Authentication Plugins


This feature is only supported by keystone for the Identity API v3 clients.

Keystone supports authentication plugins and they are specified in the [auth] section of the configuration file. However, an authentication plugin may also have its own section in the configuration file. It is up to the plugin to register its own configuration options.

  • methods - comma-delimited list of authentication plugin names

  • <plugin name> - specify the class which handles to authentication method, in the same manner as one would specify a backend driver.

Keystone provides three authentication methods by default. password handles password authentication and token handles token authentication. external is used in conjunction with authentication performed by a container web server that sets the REMOTE_USER environment variable. For more details, refer to External Authentication.

How to Implement an Authentication Plugin

All authentication plugins must extend the keystone.auth.plugins.base.AuthMethodHandler class and implement the authenticate() method. The authenticate() method expects the following parameters.

  • context - keystone’s request context

  • auth_payload - the content of the authentication for a given method

  • auth_context - user authentication context, a dictionary shared by all plugins. It contains method_names and bind by default. method_names is a list and bind is a dictionary.

If successful, the authenticate() method must provide a valid user_id in auth_context and return None. method_name is used to convey any additional authentication methods in case authentication is for re-scoping. For example, if the authentication is for re-scoping, a plugin must append the previous method names into method_names.

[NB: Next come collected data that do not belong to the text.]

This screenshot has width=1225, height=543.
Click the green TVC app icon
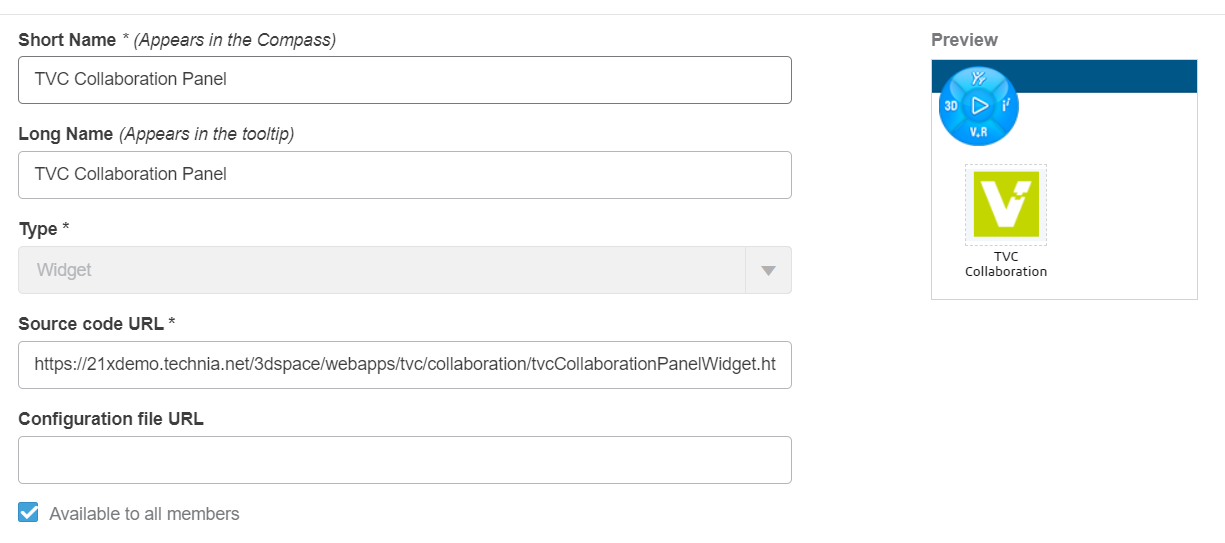1006,204
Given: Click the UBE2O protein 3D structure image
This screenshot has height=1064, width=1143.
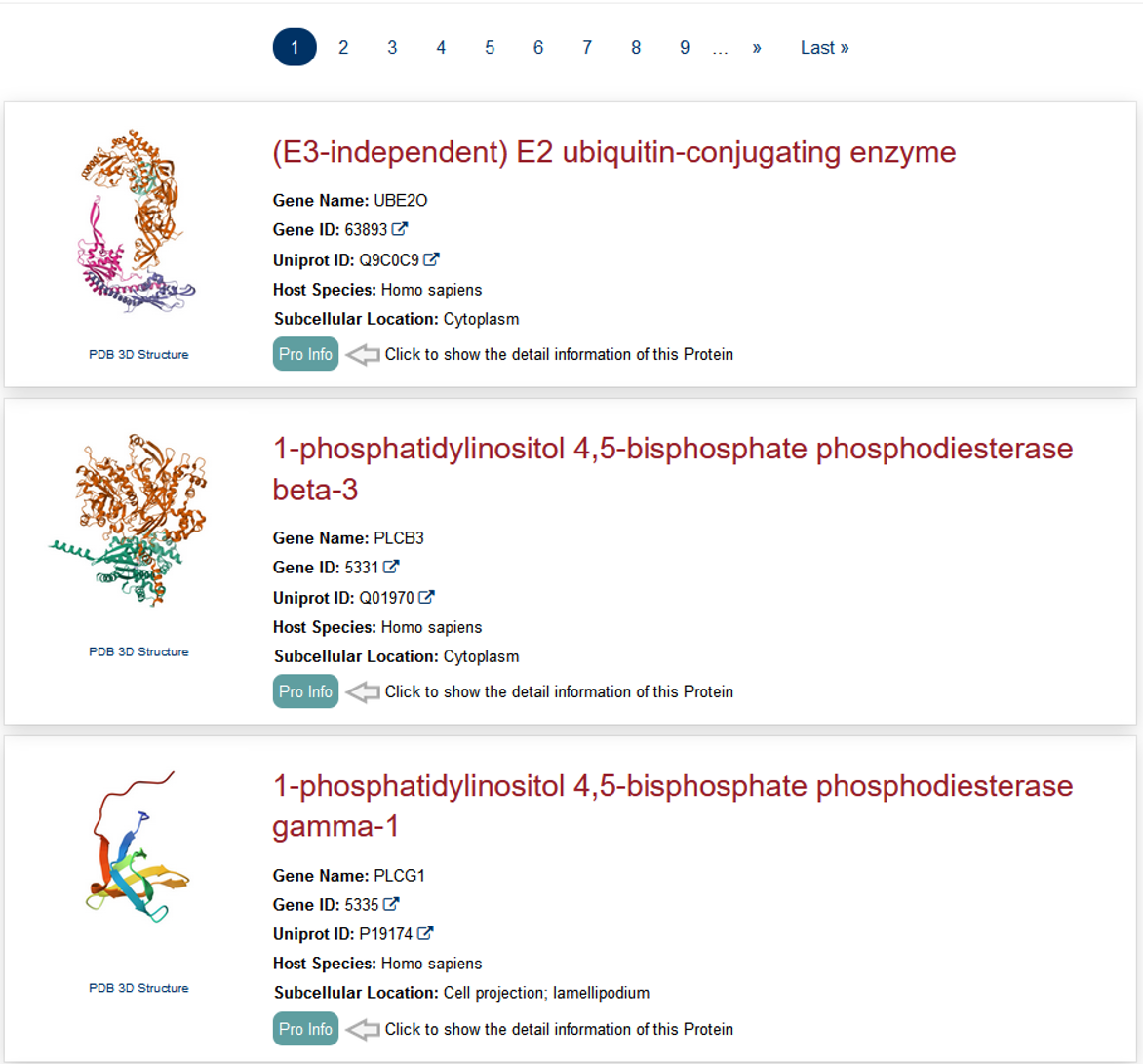Looking at the screenshot, I should [138, 221].
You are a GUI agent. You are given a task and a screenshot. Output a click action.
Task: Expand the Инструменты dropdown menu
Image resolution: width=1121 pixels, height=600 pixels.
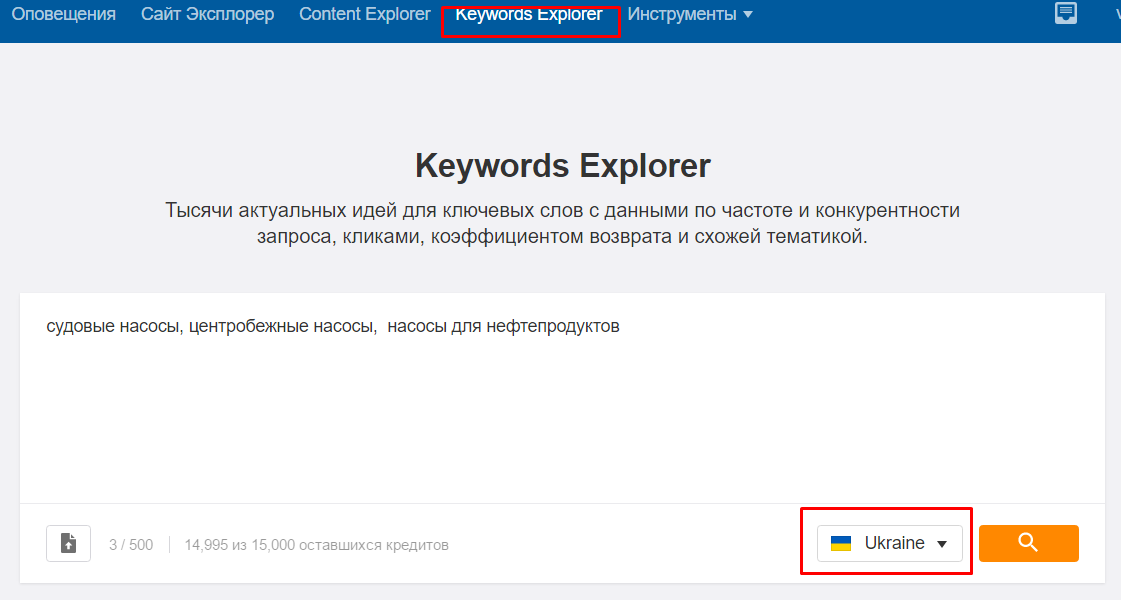pyautogui.click(x=690, y=14)
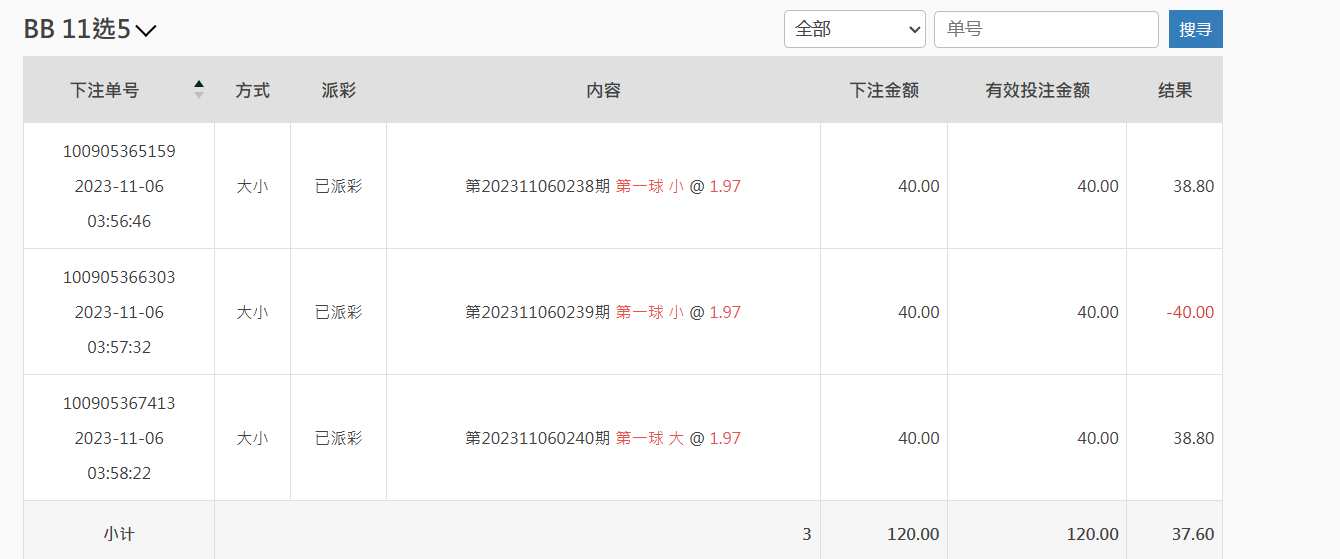Open bet order number 100905365159
The image size is (1340, 559).
(119, 152)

If authentication requires multiple steps, the authenticate() method must return the payload in the form of a dictionary for the next authentication step.

If authentication is unsuccessful, the authenticate() method must raise a keystone.exception.Unauthorized exception.

Simply add the new plugin name to the methods list along with your plugin class configuration in the [auth] sections of the configuration file to deploy it.

If the plugin requires additional configurations, it may register its own section in the configuration file.

Plugins are invoked in the order in which they are specified in the methods attribute of the authentication request body. If multiple plugins are invoked, all plugins must succeed in order to for the entire authentication to be successful. Furthermore, all the plugins invoked must agree on the user_id in the auth_context.

The REMOTE_USER environment variable is only set from a containing webserver. However, to ensure that a user must go through other authentication mechanisms, even if this variable is set, remove external from the list of plugins specified in methods. This effectively disables external authentication. For more details, refer to External Authentication.